**SUPPLIED RECORDS**
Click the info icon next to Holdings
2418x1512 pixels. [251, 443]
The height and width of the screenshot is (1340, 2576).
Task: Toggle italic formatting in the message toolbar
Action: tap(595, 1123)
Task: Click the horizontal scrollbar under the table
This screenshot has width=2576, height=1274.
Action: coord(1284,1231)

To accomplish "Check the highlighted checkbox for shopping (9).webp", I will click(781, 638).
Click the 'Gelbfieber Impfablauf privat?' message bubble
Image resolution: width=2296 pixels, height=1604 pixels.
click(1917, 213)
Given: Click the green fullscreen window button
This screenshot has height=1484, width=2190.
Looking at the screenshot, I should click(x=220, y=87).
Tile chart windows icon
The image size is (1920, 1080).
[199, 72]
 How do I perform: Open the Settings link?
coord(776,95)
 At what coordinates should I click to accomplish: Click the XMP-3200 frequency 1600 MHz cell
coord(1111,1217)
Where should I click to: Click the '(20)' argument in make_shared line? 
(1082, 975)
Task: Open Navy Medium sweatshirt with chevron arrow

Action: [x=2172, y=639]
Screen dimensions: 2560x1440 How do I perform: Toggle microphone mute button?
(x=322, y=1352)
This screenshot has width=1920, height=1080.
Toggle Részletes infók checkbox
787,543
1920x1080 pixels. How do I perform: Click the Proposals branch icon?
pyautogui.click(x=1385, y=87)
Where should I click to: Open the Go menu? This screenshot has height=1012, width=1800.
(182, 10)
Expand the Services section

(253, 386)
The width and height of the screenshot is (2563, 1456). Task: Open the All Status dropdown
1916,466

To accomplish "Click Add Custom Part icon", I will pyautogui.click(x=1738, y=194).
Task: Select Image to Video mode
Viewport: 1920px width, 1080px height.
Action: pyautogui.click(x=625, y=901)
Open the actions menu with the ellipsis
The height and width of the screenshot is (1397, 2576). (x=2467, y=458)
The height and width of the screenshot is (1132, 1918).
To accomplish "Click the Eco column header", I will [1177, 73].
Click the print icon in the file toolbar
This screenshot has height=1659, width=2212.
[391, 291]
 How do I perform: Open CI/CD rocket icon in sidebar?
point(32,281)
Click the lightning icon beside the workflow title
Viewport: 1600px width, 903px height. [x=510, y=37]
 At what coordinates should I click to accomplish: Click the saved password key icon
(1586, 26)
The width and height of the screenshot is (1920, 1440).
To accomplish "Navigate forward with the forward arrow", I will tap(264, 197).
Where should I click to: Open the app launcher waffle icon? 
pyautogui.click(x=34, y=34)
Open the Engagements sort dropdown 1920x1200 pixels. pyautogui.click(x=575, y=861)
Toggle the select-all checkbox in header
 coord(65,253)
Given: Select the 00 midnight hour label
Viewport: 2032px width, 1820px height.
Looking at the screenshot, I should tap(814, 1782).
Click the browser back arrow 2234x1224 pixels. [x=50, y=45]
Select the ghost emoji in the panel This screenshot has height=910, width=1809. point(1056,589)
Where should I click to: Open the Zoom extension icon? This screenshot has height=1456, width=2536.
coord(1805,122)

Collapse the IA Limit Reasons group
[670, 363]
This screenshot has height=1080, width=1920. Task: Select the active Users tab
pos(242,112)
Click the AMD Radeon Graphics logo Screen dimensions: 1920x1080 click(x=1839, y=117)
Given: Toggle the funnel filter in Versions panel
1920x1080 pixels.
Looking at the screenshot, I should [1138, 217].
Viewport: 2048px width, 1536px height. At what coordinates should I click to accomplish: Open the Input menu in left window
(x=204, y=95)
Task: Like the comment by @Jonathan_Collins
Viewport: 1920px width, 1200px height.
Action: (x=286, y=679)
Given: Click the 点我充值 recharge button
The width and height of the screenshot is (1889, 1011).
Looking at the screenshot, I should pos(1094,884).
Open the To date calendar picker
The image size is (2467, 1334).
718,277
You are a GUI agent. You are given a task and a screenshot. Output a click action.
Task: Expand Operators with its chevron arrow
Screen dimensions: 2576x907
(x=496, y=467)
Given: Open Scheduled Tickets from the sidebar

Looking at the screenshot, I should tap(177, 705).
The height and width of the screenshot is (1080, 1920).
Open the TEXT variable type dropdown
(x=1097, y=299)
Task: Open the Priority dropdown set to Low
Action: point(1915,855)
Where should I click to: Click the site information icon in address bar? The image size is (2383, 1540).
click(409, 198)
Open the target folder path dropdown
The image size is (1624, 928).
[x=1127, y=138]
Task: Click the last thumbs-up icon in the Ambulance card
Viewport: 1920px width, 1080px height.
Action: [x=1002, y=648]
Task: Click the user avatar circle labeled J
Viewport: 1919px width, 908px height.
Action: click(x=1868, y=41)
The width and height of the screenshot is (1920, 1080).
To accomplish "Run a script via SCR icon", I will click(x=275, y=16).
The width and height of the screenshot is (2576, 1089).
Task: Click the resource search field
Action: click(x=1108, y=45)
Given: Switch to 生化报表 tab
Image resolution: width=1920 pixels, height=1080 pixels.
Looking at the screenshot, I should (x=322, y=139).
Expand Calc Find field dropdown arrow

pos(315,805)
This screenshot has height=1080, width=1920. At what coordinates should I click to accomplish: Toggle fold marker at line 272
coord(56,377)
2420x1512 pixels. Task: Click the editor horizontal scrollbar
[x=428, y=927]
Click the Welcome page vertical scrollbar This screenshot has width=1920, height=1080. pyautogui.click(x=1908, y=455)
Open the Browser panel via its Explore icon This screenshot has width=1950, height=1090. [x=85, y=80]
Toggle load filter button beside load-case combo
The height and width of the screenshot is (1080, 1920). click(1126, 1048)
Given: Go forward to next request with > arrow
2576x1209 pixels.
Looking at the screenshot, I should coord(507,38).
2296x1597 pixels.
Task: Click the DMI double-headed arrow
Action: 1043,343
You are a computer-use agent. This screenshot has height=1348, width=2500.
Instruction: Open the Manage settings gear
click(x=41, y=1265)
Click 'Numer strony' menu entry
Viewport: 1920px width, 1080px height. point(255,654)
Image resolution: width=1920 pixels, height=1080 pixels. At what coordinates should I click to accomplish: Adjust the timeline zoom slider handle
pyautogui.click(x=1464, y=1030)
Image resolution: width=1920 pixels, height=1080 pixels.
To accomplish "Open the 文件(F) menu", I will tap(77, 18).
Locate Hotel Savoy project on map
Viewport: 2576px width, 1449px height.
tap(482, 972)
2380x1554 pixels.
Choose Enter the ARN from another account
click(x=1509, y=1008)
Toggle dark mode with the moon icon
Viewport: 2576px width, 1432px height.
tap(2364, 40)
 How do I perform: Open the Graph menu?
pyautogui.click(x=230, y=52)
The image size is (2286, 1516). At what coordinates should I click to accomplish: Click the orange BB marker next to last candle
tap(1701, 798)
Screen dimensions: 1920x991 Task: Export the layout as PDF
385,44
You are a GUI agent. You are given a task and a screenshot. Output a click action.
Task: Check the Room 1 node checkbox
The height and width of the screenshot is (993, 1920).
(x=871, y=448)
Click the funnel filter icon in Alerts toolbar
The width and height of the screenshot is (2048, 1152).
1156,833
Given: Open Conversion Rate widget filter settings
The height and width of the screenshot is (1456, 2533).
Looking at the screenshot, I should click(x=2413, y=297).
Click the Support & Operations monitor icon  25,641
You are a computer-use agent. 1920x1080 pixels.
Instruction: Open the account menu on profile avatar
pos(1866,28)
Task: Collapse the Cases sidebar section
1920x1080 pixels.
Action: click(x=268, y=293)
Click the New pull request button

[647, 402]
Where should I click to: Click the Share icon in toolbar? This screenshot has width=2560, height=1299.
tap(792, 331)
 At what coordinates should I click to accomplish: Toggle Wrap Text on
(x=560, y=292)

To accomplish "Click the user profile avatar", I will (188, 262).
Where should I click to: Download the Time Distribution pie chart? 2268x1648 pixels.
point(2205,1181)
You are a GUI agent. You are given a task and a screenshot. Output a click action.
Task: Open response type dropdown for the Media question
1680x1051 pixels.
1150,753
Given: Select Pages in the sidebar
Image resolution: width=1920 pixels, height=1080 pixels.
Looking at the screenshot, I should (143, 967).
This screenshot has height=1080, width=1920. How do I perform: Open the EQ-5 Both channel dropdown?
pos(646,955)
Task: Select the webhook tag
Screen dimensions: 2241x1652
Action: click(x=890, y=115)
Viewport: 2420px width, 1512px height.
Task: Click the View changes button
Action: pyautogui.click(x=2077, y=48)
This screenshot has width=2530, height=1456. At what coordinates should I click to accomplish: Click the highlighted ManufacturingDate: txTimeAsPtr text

**WHAT IS EXPECTED**
Repeat, word for word, the lines above between the line holding "Click the browser" and the line holding "Given: Toggle the", inclusive; omit everything else.

**RESPONSE TO THIS TASK**
Click the browser back arrow 2234x1224 pixels. [x=50, y=45]
Select the ghost emoji in the panel This screenshot has height=910, width=1809. point(1056,589)
Where should I click to: Open the Zoom extension icon? This screenshot has height=1456, width=2536.
coord(1805,122)

Collapse the IA Limit Reasons group
[670, 363]
This screenshot has height=1080, width=1920. Task: Select the active Users tab
pos(242,112)
Click the AMD Radeon Graphics logo Screen dimensions: 1920x1080 click(x=1839, y=117)
Given: Toggle the funnel filter in Versions panel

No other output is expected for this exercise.